Hossein Danafar
1, Mehrdad Hamidi
2*1 Department of Medicinal Chemistry, School of Pharmacy, Zanjan University of Medical Sciences, Zanjan, Iran.
2 Department of Pharmaceutics, School of Pharmacy, Zanjan University of Medical Sciences, Zanjan, Iran.
Abstract
Purpose: A simple
and available reversed-phase high performance liquid chromatography (HPLC)
method with UV detection has been developed and validated for mycophenolic acid
(MPA) assay in human plasma.
Methods: MPA was extracted from plasma with protein precipitation
method by acetonitrile: percholeric acid: methanol (75:5:20 v/v/v). The drug
separation was achieved using a C8 analytical column and a mobile
phase of 0.1M triethylammonium phosphate (pH=5.4)-acetonitril (65:35, v/v),
with a flow rate of 1.5 ml/min. The detection wavelength was 304 nm. Limit of
detection (LOD) of the method was determined as the lowest MPA concentration
producing a signal-to-noise (S/N) ratio of about 3. Limit of quantitation (LOQ)
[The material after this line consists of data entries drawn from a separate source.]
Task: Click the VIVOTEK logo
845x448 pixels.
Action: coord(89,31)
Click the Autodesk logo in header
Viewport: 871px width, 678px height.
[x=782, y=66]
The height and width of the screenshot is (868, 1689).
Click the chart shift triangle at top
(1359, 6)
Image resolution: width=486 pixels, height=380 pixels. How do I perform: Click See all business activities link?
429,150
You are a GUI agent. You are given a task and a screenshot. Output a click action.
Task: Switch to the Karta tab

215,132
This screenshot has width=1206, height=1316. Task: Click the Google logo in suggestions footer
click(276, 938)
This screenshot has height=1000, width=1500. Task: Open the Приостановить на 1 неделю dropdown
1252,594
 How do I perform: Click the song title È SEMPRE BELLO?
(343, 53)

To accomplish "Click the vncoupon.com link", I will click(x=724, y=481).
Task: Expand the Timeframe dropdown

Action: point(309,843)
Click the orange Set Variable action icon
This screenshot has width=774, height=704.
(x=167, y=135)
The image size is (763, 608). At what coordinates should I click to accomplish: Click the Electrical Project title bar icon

was determined as the lowest MPA concentration capable of being quantitated
with enough accuracy and precision.
Results: The
method showed significant linear response-concentration relationship throughout
the MPA concentration range of 0.2-10 µg/ml. A typical linear regression
equation of the method was: y = 8.5523 x + 0.094, with x and y representing MPA
concentration (in µg/ml) and peak height respectively, and the regression
coefficient (r) of 0.9816. The average within-run and between-run variations of
7.81 and 4.78 percent. The average drug recovery from plasma was 95.24 percent
throughout the linear concentration range. The limits of detection (LOD) and
quantitation (LOQ) of the method were 0.05 and 0.2 µg/ml, respectively. The
practical applicability of the method was proven throughout a bioequivalence study.
Conclusion: The results showed the acceptable degree of linearity,
sensitivity, precision, accuracy and recovery for the method. The method was
used successfully for quantitation of MPA in plasma samples of healthy
volunteers throughout a bioequivalence study.